Big data and analytics sounds nice in theory but in practice it can be no mean feat. This partly due to limitations in technology and challenges in storage costs and disparate systems, said Eva Andreasson, pioneer of deterministic garbage collection and product manager at Cloudera.
Andreasson spoke at the YOW! Developer Conference in Sydney this week about the various tools within Hadoop to help tackle these challenges, providing real world examples from the health and retail industries.
Andreasson worked with a children's hospital in the United States that needed to create actionable insights from its data.
Its monitoring systems constantly generate data on a patient's respiratory system, heart rate, blood pressure and so on. However, the hospital could only afford to store this vital data on patients for three days post surgery or treatment.

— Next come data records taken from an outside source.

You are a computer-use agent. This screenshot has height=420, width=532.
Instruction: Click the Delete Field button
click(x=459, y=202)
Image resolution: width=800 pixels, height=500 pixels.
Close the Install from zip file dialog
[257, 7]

"In their intensive care unit, they have a lot of babies and patients who don't know how to communicate. So all they know is what comes out of the monitoring systems. Imagine being a patient in that hospital and unable to communicate on day four if something feels wrong," Andreasson said.
Another problem for the hospital was its research data sat in disparate systems, making it difficult to exploit, which often resulted in long wait times for clinicians seeking particular information.

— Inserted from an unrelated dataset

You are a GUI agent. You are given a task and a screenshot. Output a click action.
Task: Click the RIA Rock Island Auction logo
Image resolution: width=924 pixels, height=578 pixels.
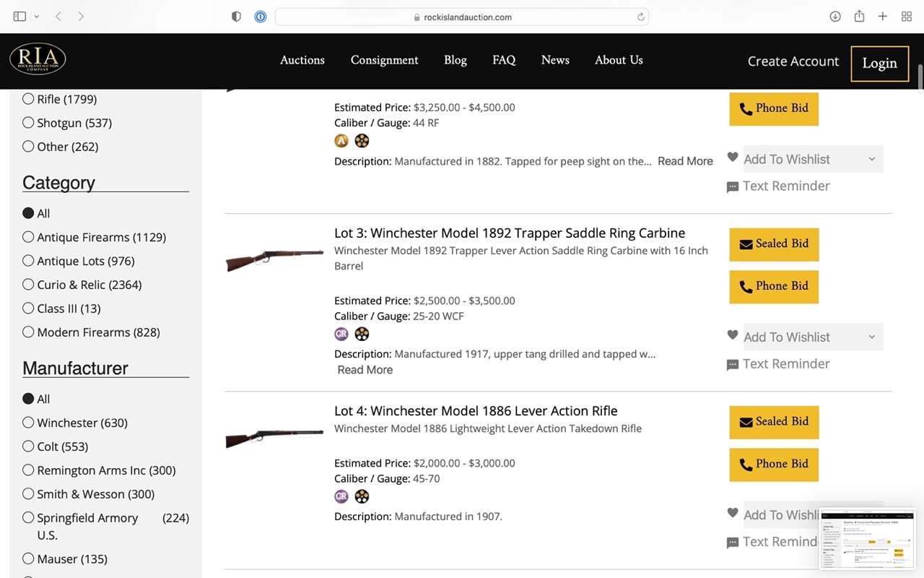[x=38, y=60]
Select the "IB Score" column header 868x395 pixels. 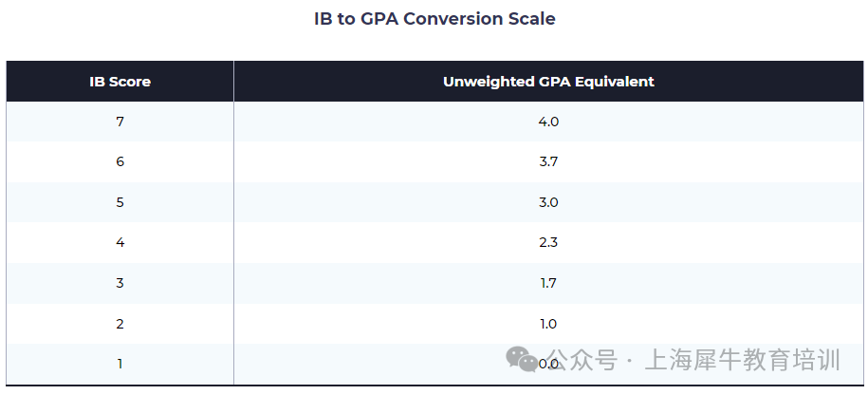tap(120, 82)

"They knew the most common reason for children in emergency was asthma related, and they had a lot of different sources of research, alongside 20 years of other research data externally. But they had no system to be able to correlate the datasets efficiently in their research group; it was always in different systems," Andreasson said.

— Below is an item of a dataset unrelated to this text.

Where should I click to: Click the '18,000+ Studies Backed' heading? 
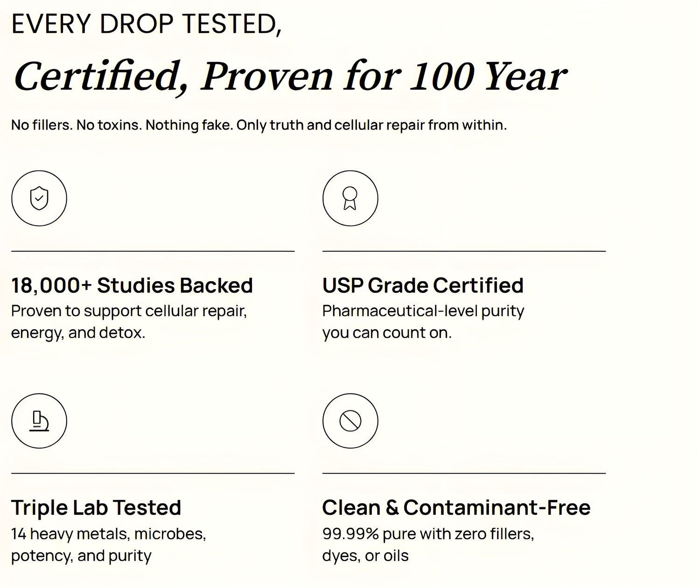132,285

The hospital invested in a Hadoop platform to deal with these challenges, and was able to make some savings. Andreasson said from the hardware to all the software licenses, it cost the hospital less than three processors used to run its previous traditional data management system.
The hospital can handle 50GB of monitoring data per week, and has 2TB of capacity to host all of its research data in the same, accessible cluster. Apache Sqoop was used for transferring data between relational databases and Hadoop.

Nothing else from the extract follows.